Utah

Guy: I couldn't get past her face. And then I did, and it was like, ugh.

Utah State University

Overheard by: Jan

Father to 20-something daughter: One of these days we are going to have to take you on a trip and show you where everyone in the family is buried.
Daughter, dryly: That would be a lively trip.

Salt Lake City, Utah

Overheard by: It would be a trip to die for

Customer: Excuse me. I just have to know, are you Polynesian?
Worker: No, I'm Native American.
Customer: Oh. Where are they from?

Utah

Cop, helping hobo into jacket inside store: You are not drunk enough to be acting like this. People are going to think you are just mean.
Hobo: I *am* mean!

Sugarhood Smiths
Sugarhood, Utah

Bored school nurse: Valerie, do you remember the name of the little girl who ate the glowstick last week?

Elementary School
Utah

Drama teacher to girls playing whores in Les Misérables: Come on ladies, skank it up!
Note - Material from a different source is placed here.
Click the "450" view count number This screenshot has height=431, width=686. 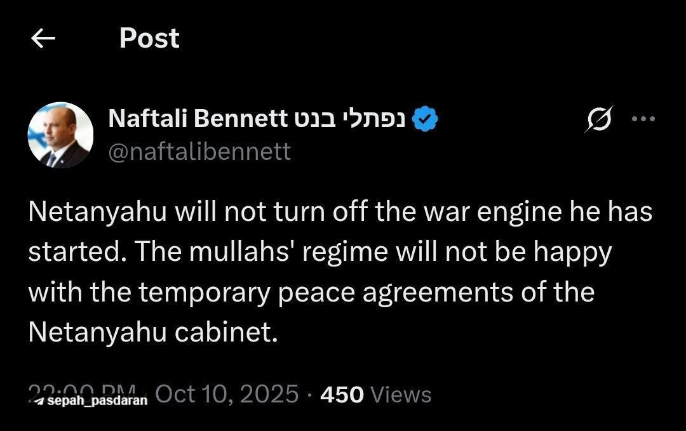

There's no shame in being a whore!

High School
Utah

Overheard by: Weskimo

Chick: If I were a lesbian, I'd be really good at it.

Campsite, Southern Utah

Overheard by: Lauren

Woman: My salad just made a guinea pig noise.

Salt Lake City, Utah

Mormon guy: Some of my fondest childhood memories are of my dad beating the shit out of people.

Salt Lake City Airport
Utah

Overheard by: PartyByNight

Little girl washing hands: Look, mommy, electric soap!